La culture polynésienne, de tradition orale, s'est perpétrée au fil des siècles.

C'est dans cette tradition plusieurs fois millénaire que les chanteurs d'aujourd'hui puisent les accents magnifiques des hymnes, tout comme les danseurs et danseuses trouvent l'inspiration de leurs chorégraphies éblouissantes...

C'est encore de la tradition que viennent l'art des percussions sonores issues des grands pahu à la voix grave et des to'ere crépitants, l'art des beaux tatouages complexes. Et l'art des bois sculptés marquisiens, enfants des grands tikis de pierre toujours dressés, parmi les laves des anciens marae, au fond des vallées secrètes.

LA DANSE TAHITIENNE OU 'ORI TAHITI!

Dans la Polynésie pré-européenne, les danses “étaient nombreuses et diversifiées” (W. Ellis, 1831) mais un pan entier les concernant a disparu de la mémoire collective.

On sait qu’hommes et femmes dansaient, ensemble ou séparément. Certaines danses se pratiquaient debout, d’autres assises. Les musiciens accompagnaient les danses avec un nombre limité d’instruments : essentiellement, pahu, tō'ere (tambour à lèvres) et vivo, flûte nasale.
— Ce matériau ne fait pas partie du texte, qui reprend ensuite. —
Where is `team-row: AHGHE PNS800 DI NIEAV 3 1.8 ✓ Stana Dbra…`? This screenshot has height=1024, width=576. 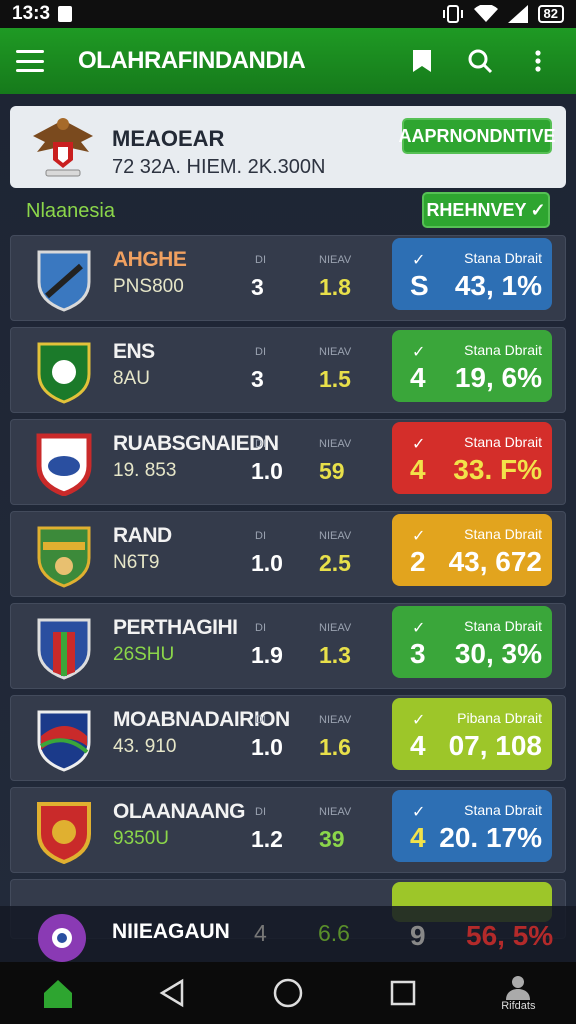 team-row: AHGHE PNS800 DI NIEAV 3 1.8 ✓ Stana Dbra… is located at coordinates (288, 278).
Associée comme le tatouage à la nudité, donc à l’impudeur, la danse fut interdite par les missionnaires. Il fallut attendre les années 1950 pour que cet art ancestral retrouve sa place dans les mœurs polynésiennes, renaissant grâce à la transmission orale et aux écrits des voyageurs.

LES TYPES DE DANSE OU 'ORI

Il existe, dans la danse tahitienne d’aujourd’hui, quatre grands types de danse :

  • Le 'Ōte'a : ce devait être à l’origine une danse quelque peu guerrière, réservée aux hommes qui exécutaient des battements latéraux avec leurs jambes légèrement écartées, les genoux pliés, ce qui donnait une forme arquée à leurs jambes, d'où le terme "te'a" qui signifie "are". Elle est devenue la danse la plus célèbre des danses tahitiennes. Sa chorégraphie est organisée autour d’un thème et sa musique d’accompagnement, exécutée à l'aide de percussions, et est constituée de motifs rythmiques appelés pehe.

  • Le 'Aparima : dans cette danse, ce sont les mains des danseurs qui miment l’histoire. Soit le aparima est vāvā (muet) et il s’agit alors d’une pantomime, pratiquée généralement à genoux et accompagnée par des percussions, soit il est chanté, 'aparima pehe, et les gestes se rapportent alors à un chant qui est accompagné d’instruments à corde.

  • Le Hivinau : lors de cette chorégraphie, danseurs et danseuses évoluent en rond et un soliste masculin lance une phrase à laquelle les danseurs répondent par un "hiri'a ha' ha'a!". L’orchestre est composé de divers tambours et le rythme est donné par les paroles scandées du soliste.

  • Le Pā’ō’ā : cette danse semble être l’héritière des gestes de la fabrication du tapa (étoffe fabriquée à partir du liber de certaines plantes). Danseurs et danseuses sont accroupis et en demi-cercle. Un soliste vocal lance un thème auquel répond le chœur. Un couple se lève et exécute dans le cercle une danse brève, soulignée par des «hi!» et des «ha!».

Les autres archipels ont fortement subi l’influence de la danse tahitienne, mais ils ont su préserver certaines de leurs danses : danse de l’oiseau aux Marquises, kapaaux Tuamotu et pe’i aux Gambier.